Monday, Jul. 15, 1996
TONI'S SECRET WORLD
By CHRISTOPHER JOHN FARLEY
Even she admits it. "singers are a dime a dozen," says Toni Braxton. "And record companies have a dollar." So what makes vocalist Braxton, just 28 years old, so special? Why is her new album, Secrets, only her second, fighting it out for the top slot on the Billboard charts with such heavyweights as thrash-metal veterans Metallica?
Her looks are often what people focus on. It's hard not to. Her eyes are sloped, inviting, penetrating. At 5 ft. 2 in., she's small but also lithe, with a tiny waist and a size-2 build. And in person she also turns out to be one of those energetic sorts who seem much taller. "I'm a happy person by nature. I'm spunky," she says. "And don't let me eat presweetened cereal, or it's over." But she also confides: "I'm kind of private, but not aloof. I just like being by myself; I don't open up a lot of times to people."
Except in her music. Her first album, Toni Braxton, produced by R.-and-B. hitmakers Antonio ("L.A.") Reid and Kenny ("Babyface") Edmonds, swam against the tide. While other R.-and-B. singers were getting louder, brasher, naughtier, Braxton's songs were slower, heavier, laden with emotion. And they had an attitude. Her first hit, Love Shoulda Brought You Home, admonished a man who had been staying out too late; the song Best Friend (which Braxton co-wrote) is a barbed note to a boyfriend who had an affair with his lover's best friend.
Listeners were drawn to these songs because they were about things they had gone through; Braxton sang them because they were about things she had gone through. Says Braxton: "Most of the things that I write or sing about are based on true stories in my life." For example, when she was in college (she attended several schools, including Bowie State College in Bowie, Maryland, but never finished), her then best friend took up with her then boyfriend. Says Braxton, laughing: "After I released the song Best Friend, I heard through acquaintances that this ex-boyfriend wanted publishing rights."
Her new CD, on which she works once again with producer-writers L.A. and Babyface, is somewhat more kinetic than her first. On such songs as Come on Over Here, the rhythms are forceful, dynamic, danceable; these are the kinds of songs you can expect to hear booming out of car windows for the rest of the summer. The best tracks, however, are the midtempo songs, such as Let It Flow (which was also on the Waiting to Exhale sound track) and Why Should I Care. These numbers are poignant, melodic and lovely at points, but Braxton's lush contralto gives them substance and meaning. "The things I sing about, women can identify with," she says. "Although they're sad love songs, I always sound determined. I always try to portray it like everything's going to be O.K.; I'm still strong."
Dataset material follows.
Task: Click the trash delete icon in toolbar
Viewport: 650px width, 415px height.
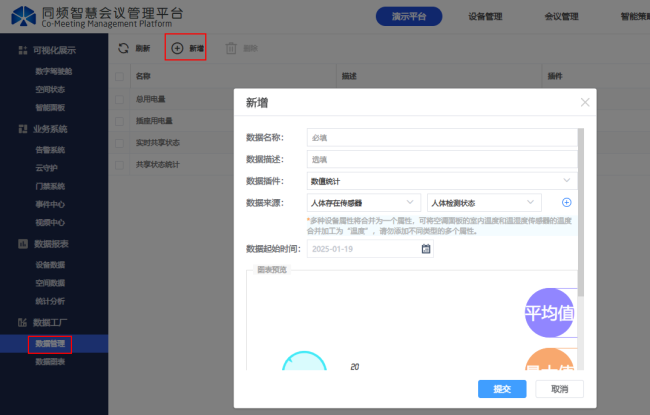Action: 231,48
Braxton herself is an intriguing mix of strength and vulnerability, of pop-star outgoingness and old-school reserve. The oldest of six kids, Braxton grew up in the small town of Severn, Maryland, where, she says, her father was a minister in search of a religion: "We went through everything, from being Jehovah's Witnesses to being United Methodists," she recalls.
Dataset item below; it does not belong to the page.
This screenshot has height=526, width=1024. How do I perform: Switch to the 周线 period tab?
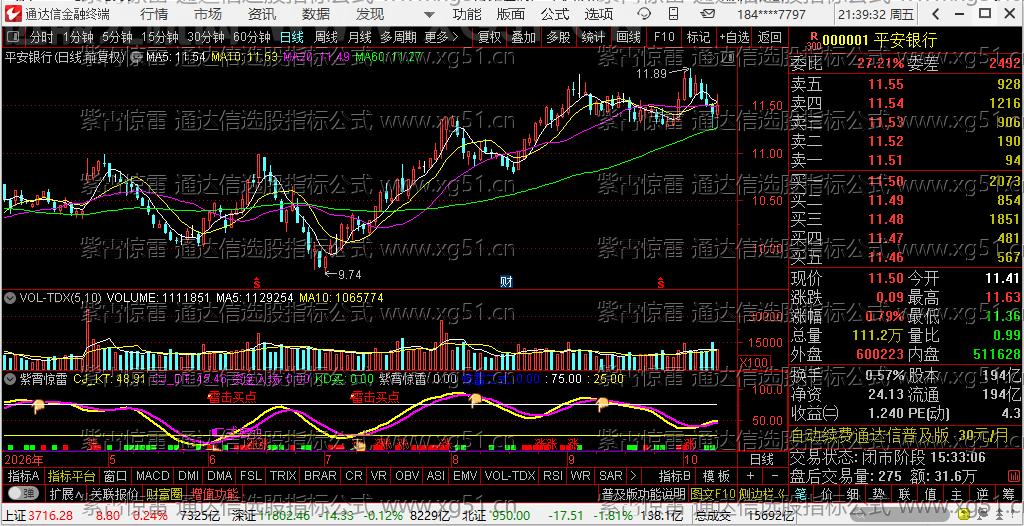pos(326,37)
For one long stretch during her formative grade school years, the family belonged to what she describes as the "very strict" Apostolic Church. As a member, says Braxton, she had to wear long dresses, hats and other modest garb, something that made her stand out, uncomfortably, among her schoolmates. Also setting her apart was the fact that she wasn't allowed to listen to the type of secular music that she now specializes in. But as she neared the end of high school, her father loosened up the rules--and Braxton bought her first pair of pants. "They were Levi's," she says. "I'll never forget. Straight-legged Levi's. From there I got to wear nail polish--like a very pale pink." She even threw a pool party senior year--although the only music she was permitted to play was gospel.
Today Braxton, with her frankly sexual (though never explicit) songs, seems to be making up for lost time. The first single released from Secrets, You're Makin Me High, deals with masturbation. Another song bears the blunt title Find Me a Man. Her parents, she says, are proud of her music, and her father, in church, prays for her albums to climb the charts. Three of her sisters, Towanda, Trina and Tamar, have their own vocal group, the Braxtons (Toni was once a member but went solo). Braxton, however, isn't completely fulfilled. Although she is "dating," she says she is still looking for "that special someone." She says, "What good is having all this success if you don't have someone to share it with?" It's a plaintive query, but one gets the feeling that Braxton will be O.K. She's wearing the pants now.